We saw the RSC production in the theatre a couple of months ago – Christmas present from one of my sons and his wife to be (that will involve a Polish wedding in Krakow – very similar, a succession of meals throughout the night, traditional band, dances various, including Polonaise, Mazurkas, “Cossack” dancing, and the ubiquitous Conga, plus an inordinate number of toasts with Krupnik vodka).

As You Like It was as good a production of any play I’ve ever seen.

Pippa Nixon as Rosalind was sensational. Laura Marling wrote some brilliant music.

The East Europeans do weddings well.

We not only do history well, we do theatre incomparably.

And it’s starting to be available to us poor provincial masses as well via live screenings in local cinemas.
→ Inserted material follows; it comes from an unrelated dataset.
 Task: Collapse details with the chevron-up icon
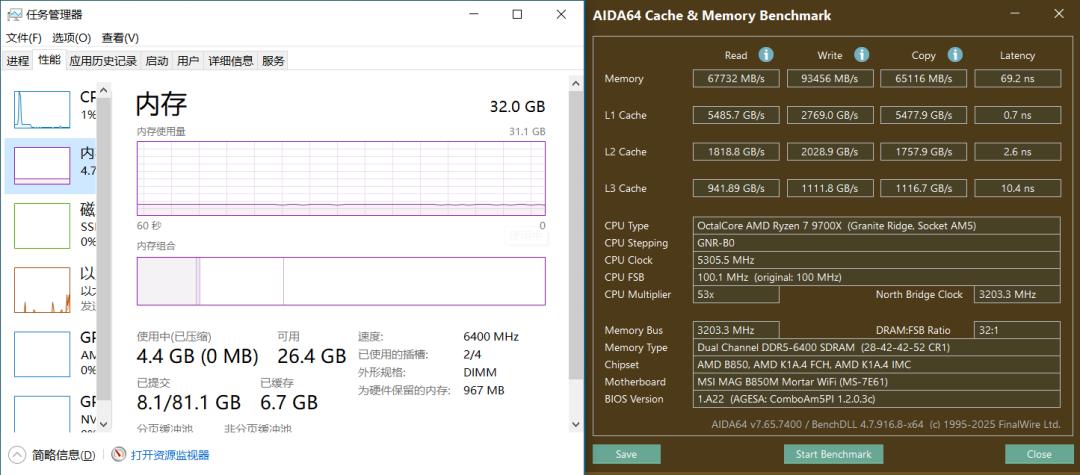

Saw “The Audience” with Helen Mirren at our local independent cinema (support them all!) the other week – cost a tenner, three screens were sold out.

It’s obviously better to be at the actual theatre, as it is to be at a match, and the price will reflect that, with theatre the least damaging to the pocket,on the whole.  But if you asked me what I would give up last, my Sky Sports subscription or monthly trips to live theatre relays, I’d have to think….
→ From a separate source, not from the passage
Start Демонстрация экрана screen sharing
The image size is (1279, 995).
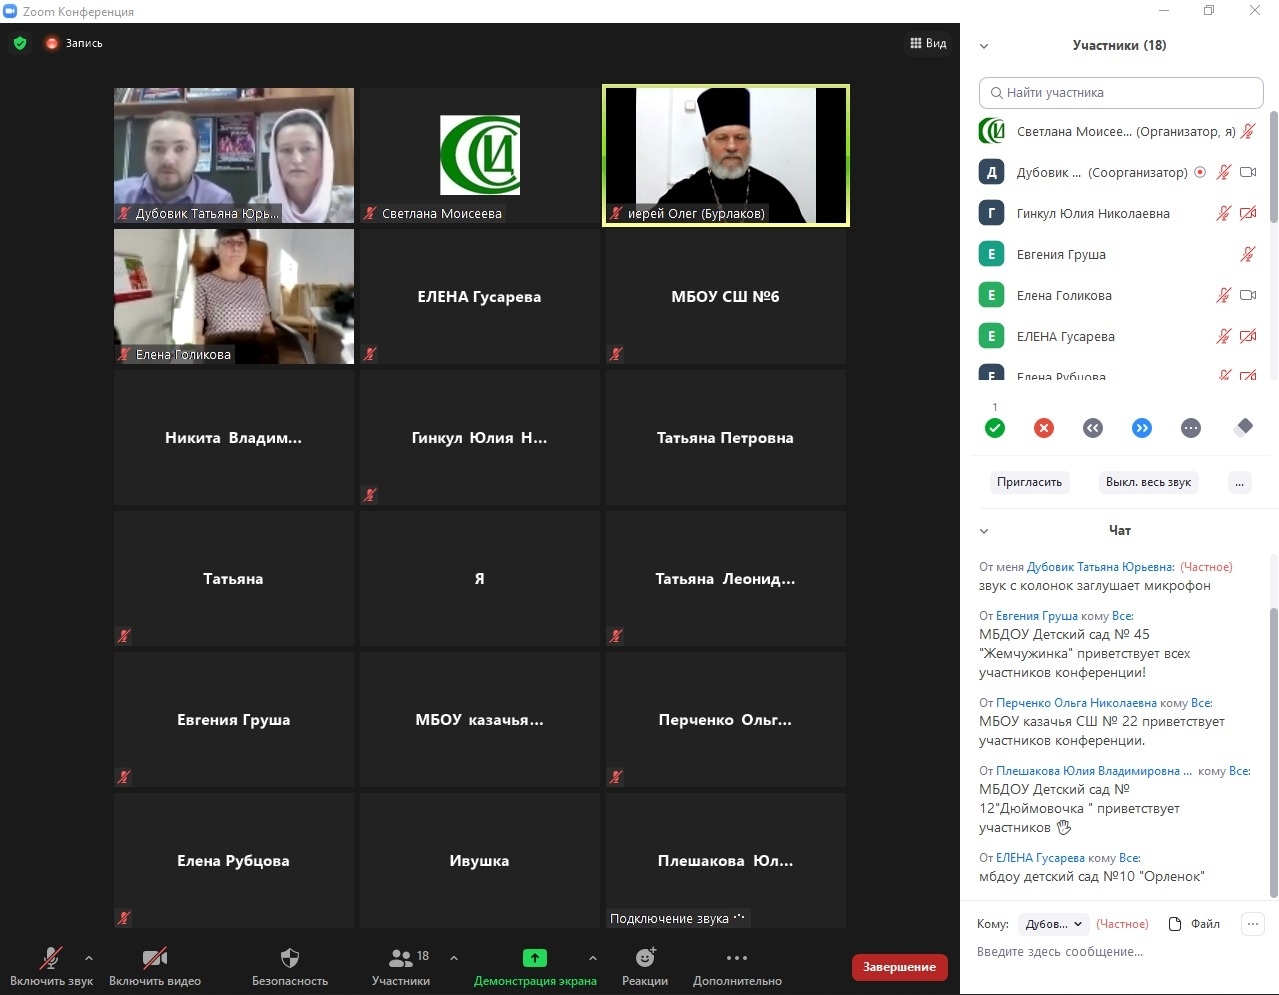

OK, there’s cricket too, so it’s a tough one… we are exacting a generational revenge on the Aussies, and next season could be a very entertaining one for Arsenal fans (unless the squad remains much the same and fifth place becomes our new “trophy”).

Right, I’ve decided. I’d give up Sky Movies before either, and probably will. It seems to me that the world of football, with it’s cynical commercialism, is moving in a different direction to theatre – both need bigger or at least sustained audiences to survive, but theatre would rather embrace its audience and share the joy, rather than just empty our collective wallet.

I’m sure our forthcoming Polish wedding will share lots of joy, for lots of hours with lots of vodka… I have noticed that they are very meticulous about rehydrating, and nobody was ill.  Bloody tired though.

As a caveat for all those who over-emote about Premiership football teams, here’s a line from Rosalind in Act 3

She’s dressed as a man at the time (it’s complicated – see the play….)
“I pray you, do not fall in love with me, For I am falser than vows made in wine”.

Ivan and Arsene, we patiently await developments.

Myles says:

We don’t have Sky Movies ,Mike, and we only kept Love Film for a month or two.

Clearly, Shakespeare makes language dance and bubble. But the body language of the actors, and the expert way they use their voices, adds a helluva lot to the word-language of the text.

Ripped Script’s version has Rosalind saying, “I am falser than vows made in wine. And I like thee not.”

Those lines jumped off the stage into my head. As did some other  lines, also tweaked, when Roslalind and Celia are talking about boys, and Celia tells her cousin to sort herself out, just wrestle with your affections and decide who you really love.

And Rosalind replies, “My affections need a better wrestler than me.”

On the page, of course, that line has no whimsical wit.

It needs an actor to make it come alive.